ROBERT BEAKEN has been a parish priest for pretty much his entire ministry, and serves two parishes in rural Essex. He has also found time to write books, two of which — a biography of Archbishop of Canterbury Cosmo Lang, and a study of the part played by the Church of England during the Great War — are both excellent studies of a person and an institution that, perhaps, have not been treated too well by history.
Following Christ is a collection of Beaken’s sermons. He compiled them as he prepared to celebrate 30 years as a priest. Quite apart from the high quality of the material here, it is so refreshing to read that the author is still excited and enthused by being a parish priest. Here is a man who sees this as the highest vocation, and not as the route to something else. As he says himself, “If there has been much pain, there has been much more joy. The truth is, I enjoy my work, and I am profoundly grateful to God for entrusting me with my priestly vocation.”

TASKS TO CARRY OUT:
1. According to the review of Following Christ, how many years as a priest was Robert Beaken preparing to celebrate when he compiled the sermons?
2. Carry the review of Following Christ forward from its final sentence.

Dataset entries

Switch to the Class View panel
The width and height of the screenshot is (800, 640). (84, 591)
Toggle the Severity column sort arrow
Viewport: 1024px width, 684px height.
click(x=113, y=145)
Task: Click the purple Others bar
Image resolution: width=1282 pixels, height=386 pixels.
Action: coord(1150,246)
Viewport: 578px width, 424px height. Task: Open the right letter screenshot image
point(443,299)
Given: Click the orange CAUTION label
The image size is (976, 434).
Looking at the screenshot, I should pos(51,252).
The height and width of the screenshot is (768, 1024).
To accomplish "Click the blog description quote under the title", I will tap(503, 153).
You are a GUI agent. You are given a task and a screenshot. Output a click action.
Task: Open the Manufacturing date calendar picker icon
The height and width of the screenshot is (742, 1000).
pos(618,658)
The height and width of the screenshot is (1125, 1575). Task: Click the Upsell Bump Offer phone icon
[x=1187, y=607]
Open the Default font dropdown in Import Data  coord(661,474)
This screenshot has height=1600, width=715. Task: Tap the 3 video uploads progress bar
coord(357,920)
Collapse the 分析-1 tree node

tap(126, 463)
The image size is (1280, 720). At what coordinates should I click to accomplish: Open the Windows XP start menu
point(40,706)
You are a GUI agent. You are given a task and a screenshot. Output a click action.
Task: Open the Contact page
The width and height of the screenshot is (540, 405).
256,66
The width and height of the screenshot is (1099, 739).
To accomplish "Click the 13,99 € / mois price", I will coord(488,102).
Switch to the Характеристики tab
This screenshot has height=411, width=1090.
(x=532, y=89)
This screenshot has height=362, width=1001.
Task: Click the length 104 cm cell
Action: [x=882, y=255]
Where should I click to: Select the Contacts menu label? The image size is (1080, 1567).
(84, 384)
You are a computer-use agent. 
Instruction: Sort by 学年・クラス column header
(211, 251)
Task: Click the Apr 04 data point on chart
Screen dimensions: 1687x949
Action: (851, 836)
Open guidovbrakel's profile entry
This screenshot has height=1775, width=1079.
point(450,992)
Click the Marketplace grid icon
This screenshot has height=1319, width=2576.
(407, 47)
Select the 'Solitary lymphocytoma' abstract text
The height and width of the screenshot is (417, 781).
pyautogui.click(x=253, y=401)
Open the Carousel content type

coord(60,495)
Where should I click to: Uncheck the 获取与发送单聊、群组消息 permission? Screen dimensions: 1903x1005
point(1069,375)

RESPONSES TO THE TASKS:
1. He was preparing to celebrate 30 years as a priest.

2.
The basic shape of the book follows that of the Church’s year, with other occasions added throughout, such as a requiem for a churchwarden, an address for a theological college, and so on. Beaken has deliberately gone for a variety of subjects, and expects the reader to “dip” in as desired. We end up with a very good picture of what a priest has to talk about over the course of a year.
Beaken talks in his introduction about the image of the Church as a “pilgrim people”. Like all images of the Church, this can be overdone, but it is important in that it reminds the reader (and the preacher) that we are all “on the way” in some sense. The preacher may be “static”, like the building in which he or she preaches, but the hearer never is. The words of the preacher must somehow feed them all.
Beaken’s style is clear and readable (and listenable). He communicates the basics of the Christian faith clearly, and inflects this with personal references that do not collapse into self-indulgence. Taken as a whole, this volume is a very fine exposition of what we Christians believe and do, and why. That this has come from the pen of an “ordinary” parish priest gives this writer grounds for optimism in a Church all too often in thrall to spin and glitter. Highly recommended.
The Revd Peter McGeary is the Vicar of St Mary’s, Cable Street, in east London, and a Priest-Vicar of Westminster Abbey.
Following Christ: Sermons for the Christian year
Robert Beaken
Sacristy Press £12.99
(978-1-78959-082-1)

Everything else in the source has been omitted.